In light of the country’s deteriorating economic performance over the past six months, the World Bank reduced Nigeria’s real GDP (Gross Domestic Product) growth rate for 2022 from 3.2 percent to 3.1 percent.

The nation had to make difficult decisions or face an even worse economic downturn in the months and years ahead, the bank said in its most recent Nigeria Development Update (NDU), released Tuesday in Abuja.

“The World Bank now projects that real GDP will grow by 3.1 percent in 2022 and 2.9 percent in 2023–24, 0.3 of a percentage point lower than the previous projections at the time of the June 2022 NDU,” it said.

According to the organisation, “Nigeria’s economic performance has weakened since the previous was published in June 2022 under the title of ‘The Continuing Urgency of Business Unusual.’

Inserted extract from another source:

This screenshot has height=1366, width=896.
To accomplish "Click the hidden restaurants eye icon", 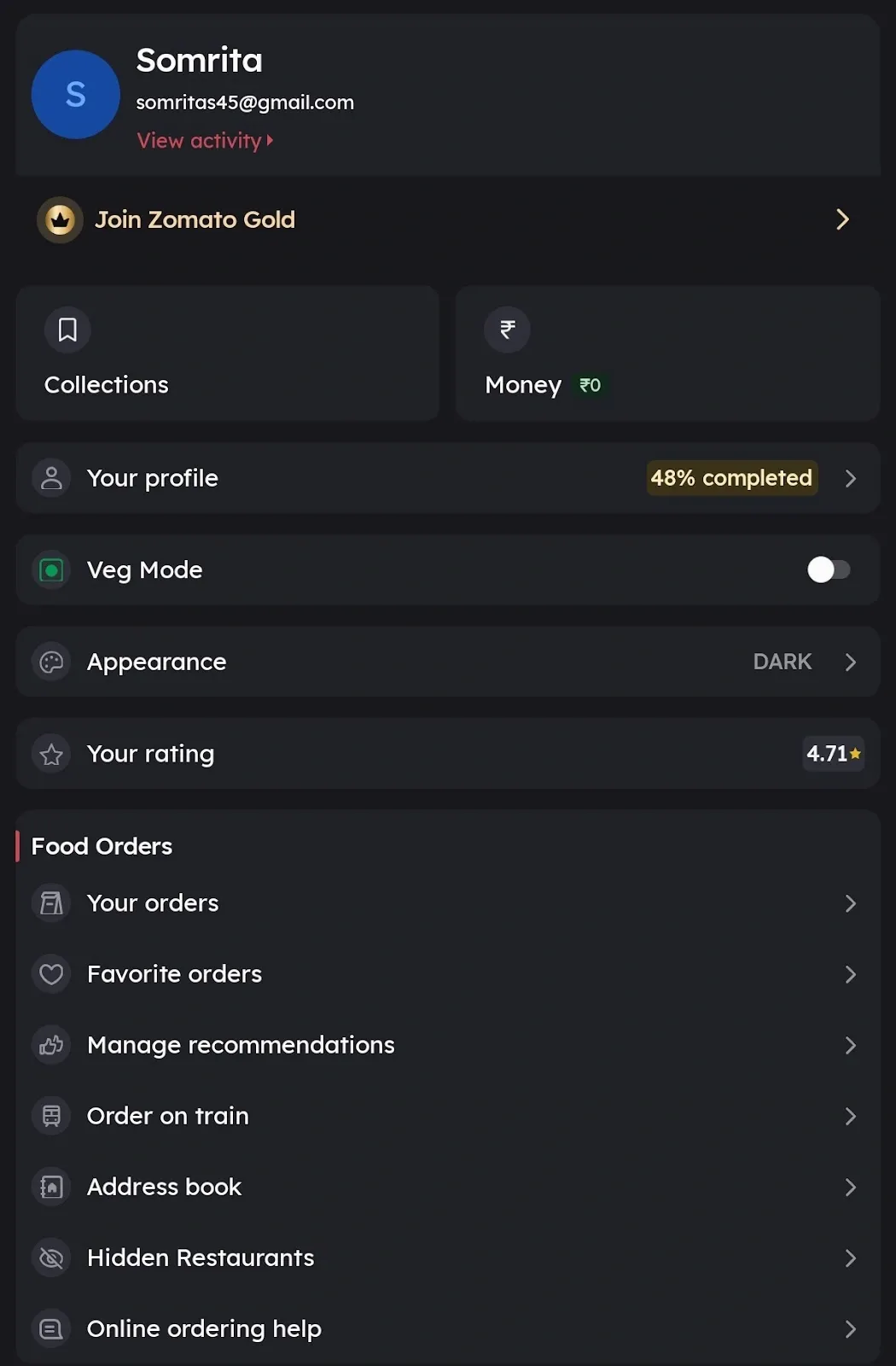I will pos(51,1258).
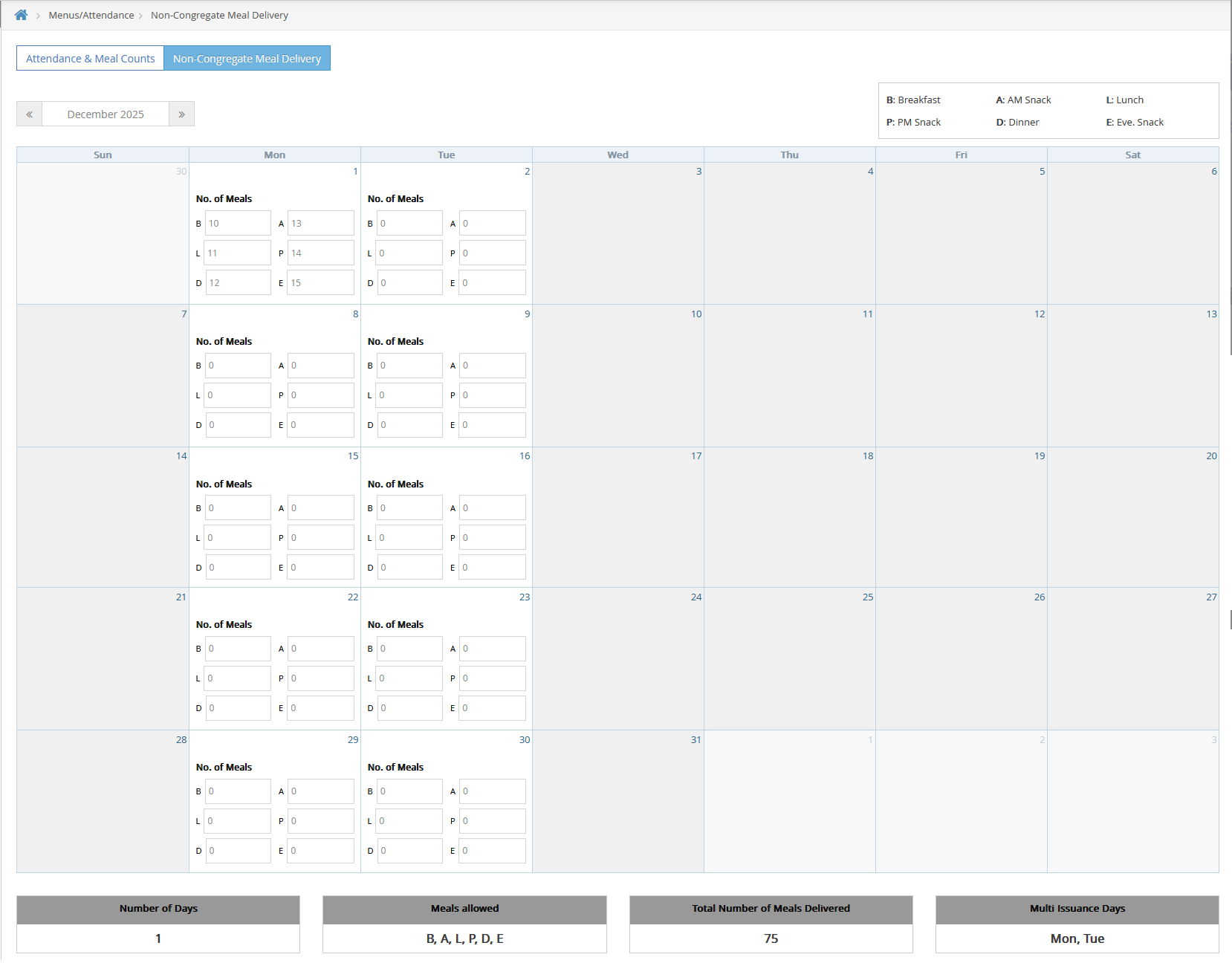The width and height of the screenshot is (1232, 963).
Task: Select the Dinner field on December 29
Action: (x=238, y=850)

“Despite favorable global oil prices, ‘business as usual’ economic management is not delivering desired outcomes and, even if a crisis is avoided in the near-term, long-standing policy and institutional challenges are persisting and severely constraining the economy.”

It observed that the global economic environment has weakened, with economic activities in most major countries having slowed in 2022 amid high inflation and central banks shifting toward contractionary monetary policies.

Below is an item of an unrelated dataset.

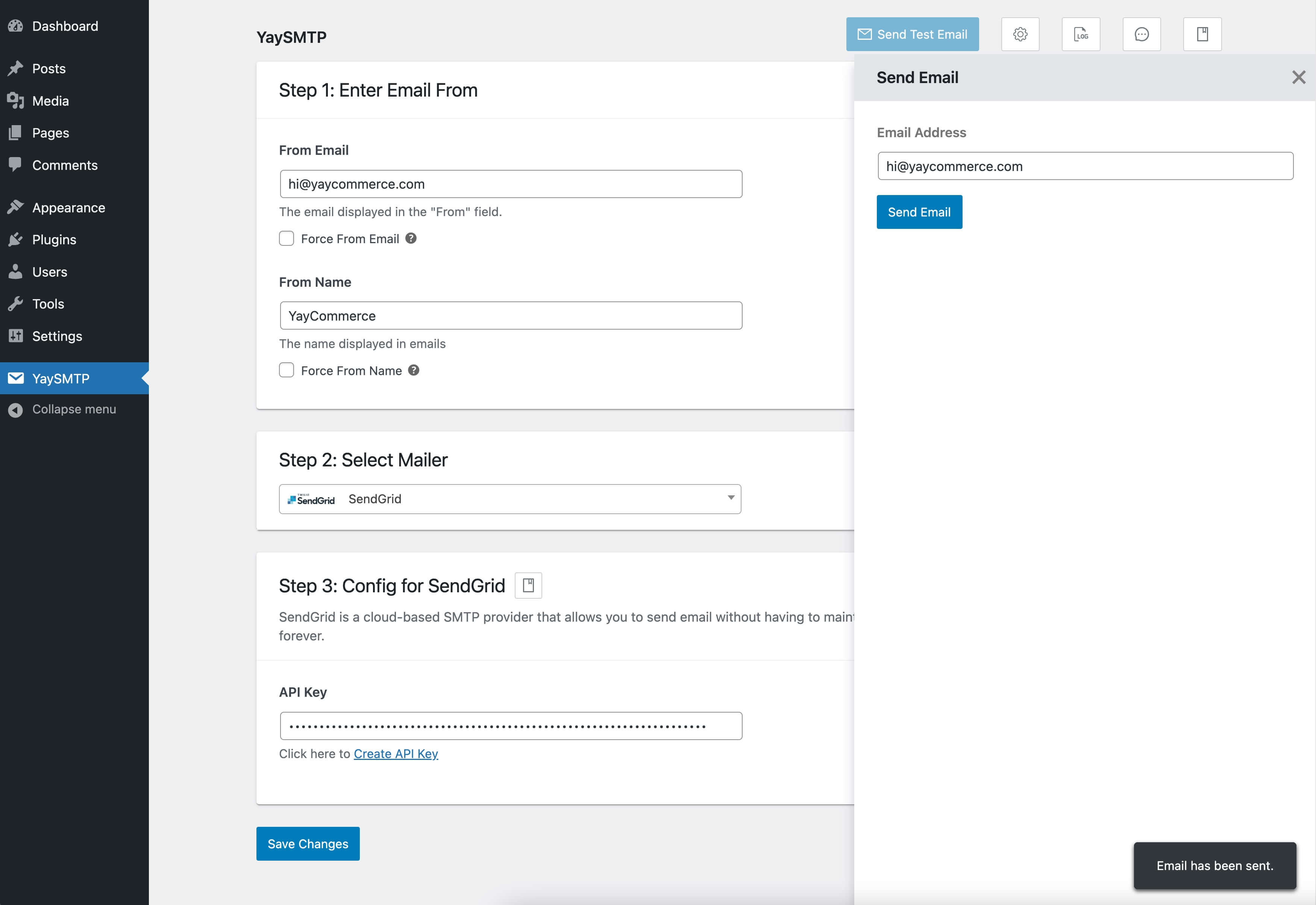Select the Dashboard menu item
The image size is (1316, 905).
65,25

“The rate of consumer price inflation,” the bank noted, “has surged and is currently one of the highest globally. The consumer price index, already increasing at a high rate, accelerated in 2022 through October, to be up 21.1 percent y-o-y, a 17-year high.”

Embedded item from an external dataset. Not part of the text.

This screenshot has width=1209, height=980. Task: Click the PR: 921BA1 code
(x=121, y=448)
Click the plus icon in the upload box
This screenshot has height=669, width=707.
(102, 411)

The bank noted the irony of the Nigerian economy which has failed to benefit from the high oil prices, as has been the case with other oil producing nations of the world.

It said, “External and fiscal pressures have continued to grow, despite elevated global oil prices. Oil price booms have historically supported the Nigerian economy but this has not been the case in 2021–22. The average price of crude oil increased by over 150 percent from 2020 to 2022, yet Nigeria’s macroeconomic performance has weakened over this time, and its fiscal space has shrunk.

“There are two reasons why Nigeria is not benefiting from high global oil prices: First, lower oil production: As a result of high production costs, theft and insecurity, joint-venture cash-call arrears, and inadequate investment, Nigeria’s crude oil output has been falling since 2020 and has consistently been below its Organization of the Petroleum Exporting Countries (OPEC) quota since June 2020.

“Second, the ballooning cost of the petrol subsidy: The continuation of the petrol subsidy (deducted directly from oil revenues) implies forgone fiscal revenues of 2.5–2.7 percent of GDP in 2022. This, combined with the protracted decline in oil production, has resulted in the lowest levels of net oil revenues (in percent of GDP) being transferred to the government in over a decade.”

The bank warned, therefore, “If Nigeria continues with “business-as-usual” policies, the country will effectively be choosing a path that will lead to people’s prospects being hindered.”

On policy choices before the Nigerian government, the bank insisted on urgent steps to restore macroeconomic stability; increasing oil and non-oil revenues; reducing inflation through a sequenced and coordinated mix of trade, monetary and fiscal policies to restore conditions for private investment and growth; removing petrol subsidy; and adopting a single, market-responsive exchange rate.

In his remarks, Alex Sienaert, World Bank Lead Economist for Nigeria and co-author of the Report, said, “Previous episodes of reform progress and high growth, such as in the 2000s, show that Nigeria’s economy can turn around quickly, and its tremendous economic potential that could be unleashed is well-known.

If Nigeria chooses to make reforms that stabilize its macro-fiscal policy settings and support investment, this would be transformative for 80 million poor Nigerians, for Nigeria as a whole, and for Africa.”